Jedes Mal, wenn ich von einem dieser rebellischen Teenager um Geld für die Notschlafstelle angebettelt werde, droht meine leistungsorientierte Erziehung mit mir durchzugehen.
«Nun hör mal, ich habe gerade zehn Stunden gearbeitet, damit ich mein Leben selbst finanzieren kann. Dabei sollte ich in dieser Zeit lernen, um mein Studium zu schaffen. Und du meinst, ich solle dir nun Geld geben, damit du deinen blöden Eltern eins auswischen kannst? Damit du dich dem furchtbaren kapitalistischen System widersetzen darfst?»
Solches Zeug würde ich manchmal am liebsten sagen. Tus aber nicht. Weil ich mir dabei fascho-mässig vorkommen würde. Tatsache ist aber: Ich habe nun mal keine soziale Ader. Höchstens vielleicht eine Kapillare.

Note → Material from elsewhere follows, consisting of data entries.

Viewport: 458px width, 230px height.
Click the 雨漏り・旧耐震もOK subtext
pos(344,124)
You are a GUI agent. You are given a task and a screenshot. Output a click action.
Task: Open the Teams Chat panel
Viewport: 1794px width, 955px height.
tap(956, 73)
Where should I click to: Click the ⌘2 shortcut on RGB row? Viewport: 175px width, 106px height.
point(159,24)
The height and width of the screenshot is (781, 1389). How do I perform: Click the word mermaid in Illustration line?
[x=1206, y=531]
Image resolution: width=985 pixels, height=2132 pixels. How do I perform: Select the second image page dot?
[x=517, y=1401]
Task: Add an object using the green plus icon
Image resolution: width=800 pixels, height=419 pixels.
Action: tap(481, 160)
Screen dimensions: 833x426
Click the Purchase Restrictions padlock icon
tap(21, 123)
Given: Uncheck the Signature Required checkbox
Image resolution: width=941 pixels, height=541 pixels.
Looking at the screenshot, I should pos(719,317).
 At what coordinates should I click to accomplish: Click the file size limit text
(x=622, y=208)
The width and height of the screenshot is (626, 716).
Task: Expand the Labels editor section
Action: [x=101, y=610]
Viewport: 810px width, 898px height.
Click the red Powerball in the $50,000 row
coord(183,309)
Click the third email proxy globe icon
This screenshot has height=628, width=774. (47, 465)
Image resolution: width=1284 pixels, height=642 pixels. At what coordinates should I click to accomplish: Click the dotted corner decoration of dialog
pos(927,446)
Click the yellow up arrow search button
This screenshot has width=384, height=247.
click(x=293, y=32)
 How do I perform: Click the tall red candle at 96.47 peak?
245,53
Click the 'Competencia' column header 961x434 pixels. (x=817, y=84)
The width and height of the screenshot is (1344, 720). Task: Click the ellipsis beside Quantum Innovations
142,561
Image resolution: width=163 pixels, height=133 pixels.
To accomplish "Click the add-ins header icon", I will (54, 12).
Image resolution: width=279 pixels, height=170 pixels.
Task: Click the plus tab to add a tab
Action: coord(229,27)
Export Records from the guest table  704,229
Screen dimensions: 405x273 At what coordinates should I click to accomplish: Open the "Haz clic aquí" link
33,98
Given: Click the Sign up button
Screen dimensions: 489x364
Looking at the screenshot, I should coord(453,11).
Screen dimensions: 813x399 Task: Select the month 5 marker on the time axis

Deshalb gehe ich bei Bettlern stets leistungsorientiert vor. Bärtiger russischer Opernsänger? Fünf Stutz in den Hut. Brasilianischer Fussballjongleur? Klimper, klimper. Lauter «Surprise»-Verkäufer? Gehört fürstlich belohnt! Schlimmer Junkie am Abgrund? Ja, denn da meldet sich die soziale Kapillare.
Aber kommt mir nicht mit «Holdrio, ich bin 17 und will dem System eins auswischen». Dann tu das doch! Aber richtig. Und konsequenterweise ohne mein extrem kapitalistisch verdientes, schmutziges Geld.